SET PROBLEM: Count the lines in the entries below that contain the string "dimensions", treating uppercase and lowercase as different. Reply with the number only.

[Dataset excerpt]
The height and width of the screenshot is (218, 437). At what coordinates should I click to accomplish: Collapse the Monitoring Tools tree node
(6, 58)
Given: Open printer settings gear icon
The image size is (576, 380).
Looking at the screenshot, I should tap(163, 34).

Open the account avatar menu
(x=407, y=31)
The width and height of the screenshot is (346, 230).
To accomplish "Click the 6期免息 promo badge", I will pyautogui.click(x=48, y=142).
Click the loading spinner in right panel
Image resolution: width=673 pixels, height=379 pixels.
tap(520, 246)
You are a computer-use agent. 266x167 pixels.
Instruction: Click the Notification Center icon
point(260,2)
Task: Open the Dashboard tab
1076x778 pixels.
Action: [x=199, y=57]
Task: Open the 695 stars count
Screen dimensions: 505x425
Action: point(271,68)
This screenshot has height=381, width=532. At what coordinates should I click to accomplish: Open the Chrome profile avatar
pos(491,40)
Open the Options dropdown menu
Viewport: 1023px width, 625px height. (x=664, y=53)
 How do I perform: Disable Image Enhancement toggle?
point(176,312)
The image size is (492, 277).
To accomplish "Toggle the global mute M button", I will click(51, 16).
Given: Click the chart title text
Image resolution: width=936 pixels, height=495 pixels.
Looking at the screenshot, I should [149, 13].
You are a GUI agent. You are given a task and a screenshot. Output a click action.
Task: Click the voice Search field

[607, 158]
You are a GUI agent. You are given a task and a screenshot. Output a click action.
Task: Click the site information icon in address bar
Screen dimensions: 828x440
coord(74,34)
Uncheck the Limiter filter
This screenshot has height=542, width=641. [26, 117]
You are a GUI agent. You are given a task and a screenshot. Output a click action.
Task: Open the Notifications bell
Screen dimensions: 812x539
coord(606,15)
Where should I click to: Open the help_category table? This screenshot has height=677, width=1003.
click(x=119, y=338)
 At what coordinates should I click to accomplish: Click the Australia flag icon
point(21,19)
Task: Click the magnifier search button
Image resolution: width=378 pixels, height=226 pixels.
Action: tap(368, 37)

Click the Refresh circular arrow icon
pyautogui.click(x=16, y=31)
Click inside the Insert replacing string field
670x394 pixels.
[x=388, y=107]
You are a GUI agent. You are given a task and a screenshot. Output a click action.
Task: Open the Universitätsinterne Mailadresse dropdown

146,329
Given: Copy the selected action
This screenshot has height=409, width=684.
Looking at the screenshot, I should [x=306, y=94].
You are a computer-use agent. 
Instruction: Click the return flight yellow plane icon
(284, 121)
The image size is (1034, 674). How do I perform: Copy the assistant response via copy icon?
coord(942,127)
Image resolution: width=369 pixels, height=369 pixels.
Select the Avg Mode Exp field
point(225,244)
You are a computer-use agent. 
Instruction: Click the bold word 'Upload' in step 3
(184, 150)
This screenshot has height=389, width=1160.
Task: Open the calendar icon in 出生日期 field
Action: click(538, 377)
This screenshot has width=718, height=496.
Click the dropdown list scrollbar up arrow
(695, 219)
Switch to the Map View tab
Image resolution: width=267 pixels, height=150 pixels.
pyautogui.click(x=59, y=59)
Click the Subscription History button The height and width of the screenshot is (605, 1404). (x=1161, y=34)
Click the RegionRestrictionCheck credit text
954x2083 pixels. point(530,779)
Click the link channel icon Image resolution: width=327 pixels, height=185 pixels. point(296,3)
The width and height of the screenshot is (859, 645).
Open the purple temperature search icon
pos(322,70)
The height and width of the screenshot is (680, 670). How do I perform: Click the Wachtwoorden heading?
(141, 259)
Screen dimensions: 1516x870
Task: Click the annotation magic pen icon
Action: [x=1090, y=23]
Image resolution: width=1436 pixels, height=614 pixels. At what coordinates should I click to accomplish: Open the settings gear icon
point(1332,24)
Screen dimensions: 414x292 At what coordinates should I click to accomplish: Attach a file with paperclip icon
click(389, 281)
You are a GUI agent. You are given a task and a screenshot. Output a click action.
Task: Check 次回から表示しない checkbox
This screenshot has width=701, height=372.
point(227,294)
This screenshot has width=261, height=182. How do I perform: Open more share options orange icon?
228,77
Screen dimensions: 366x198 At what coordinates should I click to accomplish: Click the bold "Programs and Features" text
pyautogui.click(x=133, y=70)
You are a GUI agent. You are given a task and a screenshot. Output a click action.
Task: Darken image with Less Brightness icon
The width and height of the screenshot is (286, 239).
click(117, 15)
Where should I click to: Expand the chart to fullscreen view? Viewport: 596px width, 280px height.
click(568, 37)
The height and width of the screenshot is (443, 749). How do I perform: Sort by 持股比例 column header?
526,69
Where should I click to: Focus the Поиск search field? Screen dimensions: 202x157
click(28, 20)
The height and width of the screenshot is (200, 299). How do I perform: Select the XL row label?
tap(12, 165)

SOLUTION FOR THIS EXERCISE: 7